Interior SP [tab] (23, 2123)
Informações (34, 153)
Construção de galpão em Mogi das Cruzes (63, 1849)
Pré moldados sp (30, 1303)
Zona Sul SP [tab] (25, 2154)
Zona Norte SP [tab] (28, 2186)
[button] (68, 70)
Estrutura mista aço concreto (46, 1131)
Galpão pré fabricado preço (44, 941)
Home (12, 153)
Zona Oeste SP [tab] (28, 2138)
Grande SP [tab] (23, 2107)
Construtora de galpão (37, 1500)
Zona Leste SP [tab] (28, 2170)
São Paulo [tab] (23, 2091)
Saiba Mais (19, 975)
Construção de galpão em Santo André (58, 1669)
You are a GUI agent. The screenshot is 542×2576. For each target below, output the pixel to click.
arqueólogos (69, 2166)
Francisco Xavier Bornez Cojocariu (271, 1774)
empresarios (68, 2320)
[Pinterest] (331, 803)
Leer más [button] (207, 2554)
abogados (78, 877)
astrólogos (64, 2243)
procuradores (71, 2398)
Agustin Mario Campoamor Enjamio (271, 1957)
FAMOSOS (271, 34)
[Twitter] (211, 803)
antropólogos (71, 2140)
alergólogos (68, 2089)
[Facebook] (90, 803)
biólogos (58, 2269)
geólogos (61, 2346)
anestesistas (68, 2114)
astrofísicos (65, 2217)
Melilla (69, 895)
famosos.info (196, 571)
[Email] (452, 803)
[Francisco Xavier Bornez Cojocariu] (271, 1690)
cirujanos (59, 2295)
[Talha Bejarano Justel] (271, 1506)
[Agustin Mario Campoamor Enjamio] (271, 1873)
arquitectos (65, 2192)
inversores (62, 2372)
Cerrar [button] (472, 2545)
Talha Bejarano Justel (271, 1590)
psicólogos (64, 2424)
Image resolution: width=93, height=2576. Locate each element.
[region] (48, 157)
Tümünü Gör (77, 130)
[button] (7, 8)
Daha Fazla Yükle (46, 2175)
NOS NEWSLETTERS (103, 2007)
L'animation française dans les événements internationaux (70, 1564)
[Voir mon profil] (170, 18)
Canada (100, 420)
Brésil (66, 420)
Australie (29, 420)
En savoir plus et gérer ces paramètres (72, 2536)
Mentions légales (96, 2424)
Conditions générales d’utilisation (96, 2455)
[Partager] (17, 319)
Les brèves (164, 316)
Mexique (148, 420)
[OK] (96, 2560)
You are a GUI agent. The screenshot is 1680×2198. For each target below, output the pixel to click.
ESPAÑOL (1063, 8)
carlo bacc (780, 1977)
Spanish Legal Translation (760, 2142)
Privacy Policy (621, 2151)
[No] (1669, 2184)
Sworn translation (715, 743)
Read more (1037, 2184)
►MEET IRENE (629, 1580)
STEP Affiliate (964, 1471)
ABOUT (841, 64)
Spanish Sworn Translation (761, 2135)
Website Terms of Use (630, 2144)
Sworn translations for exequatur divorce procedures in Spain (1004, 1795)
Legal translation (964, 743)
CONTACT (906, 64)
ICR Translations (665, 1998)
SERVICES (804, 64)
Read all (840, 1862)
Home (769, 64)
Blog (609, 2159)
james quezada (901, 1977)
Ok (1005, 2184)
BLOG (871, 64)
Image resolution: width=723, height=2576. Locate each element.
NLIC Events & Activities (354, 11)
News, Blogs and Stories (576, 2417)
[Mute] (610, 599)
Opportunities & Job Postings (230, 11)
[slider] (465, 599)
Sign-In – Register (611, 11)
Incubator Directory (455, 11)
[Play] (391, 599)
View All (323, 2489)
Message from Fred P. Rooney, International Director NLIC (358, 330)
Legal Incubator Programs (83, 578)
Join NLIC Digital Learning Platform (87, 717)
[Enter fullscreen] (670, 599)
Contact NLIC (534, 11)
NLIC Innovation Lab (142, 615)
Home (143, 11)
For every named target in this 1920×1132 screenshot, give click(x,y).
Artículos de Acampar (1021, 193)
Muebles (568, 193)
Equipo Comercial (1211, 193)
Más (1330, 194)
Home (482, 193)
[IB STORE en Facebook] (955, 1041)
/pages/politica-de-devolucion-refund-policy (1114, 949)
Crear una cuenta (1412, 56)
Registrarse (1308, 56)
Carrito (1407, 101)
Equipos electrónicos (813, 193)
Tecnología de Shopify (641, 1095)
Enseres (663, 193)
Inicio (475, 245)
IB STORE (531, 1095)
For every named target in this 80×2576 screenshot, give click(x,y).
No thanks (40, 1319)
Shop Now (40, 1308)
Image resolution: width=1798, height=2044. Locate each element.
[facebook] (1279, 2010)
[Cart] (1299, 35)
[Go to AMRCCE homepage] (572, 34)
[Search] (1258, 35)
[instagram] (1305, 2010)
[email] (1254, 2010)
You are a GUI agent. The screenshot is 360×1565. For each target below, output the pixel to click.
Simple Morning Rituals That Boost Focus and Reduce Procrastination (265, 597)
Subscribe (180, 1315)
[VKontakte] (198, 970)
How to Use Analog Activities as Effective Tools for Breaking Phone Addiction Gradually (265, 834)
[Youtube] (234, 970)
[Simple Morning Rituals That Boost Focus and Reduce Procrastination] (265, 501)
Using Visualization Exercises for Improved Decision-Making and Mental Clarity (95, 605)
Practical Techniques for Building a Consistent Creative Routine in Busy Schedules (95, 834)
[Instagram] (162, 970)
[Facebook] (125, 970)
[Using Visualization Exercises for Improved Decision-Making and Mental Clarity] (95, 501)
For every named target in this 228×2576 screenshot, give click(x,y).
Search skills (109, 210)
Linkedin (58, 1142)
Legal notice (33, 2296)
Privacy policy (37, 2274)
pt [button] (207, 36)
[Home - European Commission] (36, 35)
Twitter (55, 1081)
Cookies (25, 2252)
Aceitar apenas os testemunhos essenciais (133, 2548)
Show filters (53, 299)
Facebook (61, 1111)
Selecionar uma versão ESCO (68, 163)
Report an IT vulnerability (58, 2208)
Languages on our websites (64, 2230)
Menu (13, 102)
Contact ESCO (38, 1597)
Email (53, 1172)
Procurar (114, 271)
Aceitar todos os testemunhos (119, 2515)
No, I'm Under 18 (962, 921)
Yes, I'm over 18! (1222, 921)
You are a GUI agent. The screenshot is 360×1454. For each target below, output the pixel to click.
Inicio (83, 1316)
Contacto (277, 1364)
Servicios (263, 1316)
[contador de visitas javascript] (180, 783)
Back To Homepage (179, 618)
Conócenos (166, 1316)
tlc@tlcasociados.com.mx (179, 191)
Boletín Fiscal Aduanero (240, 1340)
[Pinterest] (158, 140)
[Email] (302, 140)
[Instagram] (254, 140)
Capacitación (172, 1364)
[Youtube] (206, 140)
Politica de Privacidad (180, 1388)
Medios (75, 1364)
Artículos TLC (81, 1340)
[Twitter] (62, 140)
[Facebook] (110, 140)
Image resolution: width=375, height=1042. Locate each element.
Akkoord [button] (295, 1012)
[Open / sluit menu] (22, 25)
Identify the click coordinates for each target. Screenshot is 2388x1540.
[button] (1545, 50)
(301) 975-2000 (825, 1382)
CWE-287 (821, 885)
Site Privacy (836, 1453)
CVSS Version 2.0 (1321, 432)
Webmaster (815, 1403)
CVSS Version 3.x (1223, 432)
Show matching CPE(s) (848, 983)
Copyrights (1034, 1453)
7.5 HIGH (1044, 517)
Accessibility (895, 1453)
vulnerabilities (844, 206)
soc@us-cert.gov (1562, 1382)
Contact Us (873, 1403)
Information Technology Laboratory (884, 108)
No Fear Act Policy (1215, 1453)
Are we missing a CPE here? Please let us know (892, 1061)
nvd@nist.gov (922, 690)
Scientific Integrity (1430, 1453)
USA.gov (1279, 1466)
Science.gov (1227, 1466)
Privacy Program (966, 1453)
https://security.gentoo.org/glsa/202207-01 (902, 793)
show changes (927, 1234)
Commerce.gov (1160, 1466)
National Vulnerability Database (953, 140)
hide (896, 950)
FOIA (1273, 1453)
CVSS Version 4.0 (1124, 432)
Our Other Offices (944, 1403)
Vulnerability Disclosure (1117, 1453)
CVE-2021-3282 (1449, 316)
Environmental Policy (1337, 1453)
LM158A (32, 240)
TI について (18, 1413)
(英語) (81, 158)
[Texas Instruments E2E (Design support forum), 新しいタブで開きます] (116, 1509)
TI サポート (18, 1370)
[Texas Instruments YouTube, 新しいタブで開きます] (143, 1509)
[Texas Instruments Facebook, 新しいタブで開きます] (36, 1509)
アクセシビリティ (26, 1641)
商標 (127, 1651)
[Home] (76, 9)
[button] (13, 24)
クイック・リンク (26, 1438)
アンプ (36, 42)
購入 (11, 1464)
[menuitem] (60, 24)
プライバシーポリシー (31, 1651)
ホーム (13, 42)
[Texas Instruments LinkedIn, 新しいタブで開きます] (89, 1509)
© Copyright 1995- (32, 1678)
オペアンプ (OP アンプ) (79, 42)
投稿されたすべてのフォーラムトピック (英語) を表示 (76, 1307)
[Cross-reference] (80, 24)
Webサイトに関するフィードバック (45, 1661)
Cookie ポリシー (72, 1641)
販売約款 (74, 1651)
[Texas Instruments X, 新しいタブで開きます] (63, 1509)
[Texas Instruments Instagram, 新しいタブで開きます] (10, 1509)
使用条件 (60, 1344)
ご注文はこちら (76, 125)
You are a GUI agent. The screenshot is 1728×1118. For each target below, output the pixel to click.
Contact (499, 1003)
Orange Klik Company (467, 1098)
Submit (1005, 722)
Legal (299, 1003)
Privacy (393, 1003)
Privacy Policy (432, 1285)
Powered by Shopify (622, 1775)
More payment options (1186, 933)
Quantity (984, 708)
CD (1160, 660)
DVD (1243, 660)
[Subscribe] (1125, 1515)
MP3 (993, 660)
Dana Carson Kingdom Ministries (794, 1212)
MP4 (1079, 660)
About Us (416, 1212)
● ● ● ●
** Exercise requirements **
For each line above that contains the word "Decision", copy that line.

** Your response **
Using Visualization Exercises for Improved Decision-Making and Mental Clarity (95, 605)
[Using Visualization Exercises for Improved Decision-Making and Mental Clarity] (95, 501)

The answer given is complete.